Summary of this case from Mich National Leasing v. Cardillo

Opinion

Docket No. 8814.

Decided March 31, 1971.

Appeal from Wayne, Thomas J. Foley, J. Submitted Division 1 January 7, 1971, at Detroit. (Docket No. 8814.) Decided March 31, 1971.

Complaint by Council 23 American Federation of State, County, and Municipal Employees, AFL-CIO, and Joseph F. Thompson, Richard Sivic, Edna Lorraine, Theodore Stringer, Lois Warren, Gerald Dziedzic, and Jonathon D. Gallimore against Wayne County Civil Service Commission seeking a temporary restraining order to prevent the defendant from dismissing, demoting, or reclassifying any employees who had held provisional status for more than six months and seeking a judicial interpretation of PA 1968, No 188. Restraining order issued and the act declared unconstitutional. Plaintiffs appeal. Reversed and remanded.

Zwerdling, Miller, Klimist Maurer (by A.L. Zwerdling and William L. Martens), for plaintiffs.

Thomas V. LoCicero, for defendant.

Before: R.B. BURNS, P.J., and J.H. GILLIS and V.J. BRENNAN, JJ.

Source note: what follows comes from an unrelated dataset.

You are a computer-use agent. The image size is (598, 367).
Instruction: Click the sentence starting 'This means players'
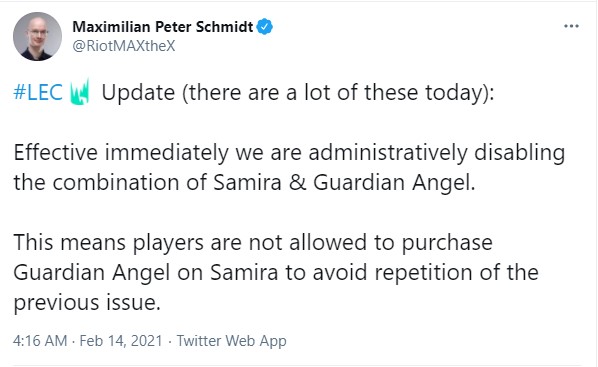pos(276,272)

The sole question presented on this appeal is whether PA 1968, No 188 (MCLA 1970 Cum Supp § 38.413a [Stat Ann 1970 Cum Supp § 5.1191(13.1)]) is constitutional. The trial court held that the act was unconstitutional on two grounds: First, it was the trial court's ruling that art 11, § 6 of the Constitution of 1963 precludes the legislature from passing an act governing administration of a local civil service system. Second, the trial court held that Act No 188 was a violation of the equal protection of the laws.

PA 1968, No 188, effective June 21, 1968, amends PA 1941, No 370 (MCLA § 38.401 et seq. [Stat Ann 1961 Rev § 5.1191(1) et seq.]) by adding a new section 13a. Act No 370 is the act which establishes the Wayne County Civil Service Commission. The new section 13a provides in pertinent part:

"Any county employee in the classified service who has held a provisional appointment or provisional promotion continuously in the same class and agency for a period of 6 months as of July 1, 1968, shall be granted regular status in the class of positions in which such provisional appointment or provisional promotion is held."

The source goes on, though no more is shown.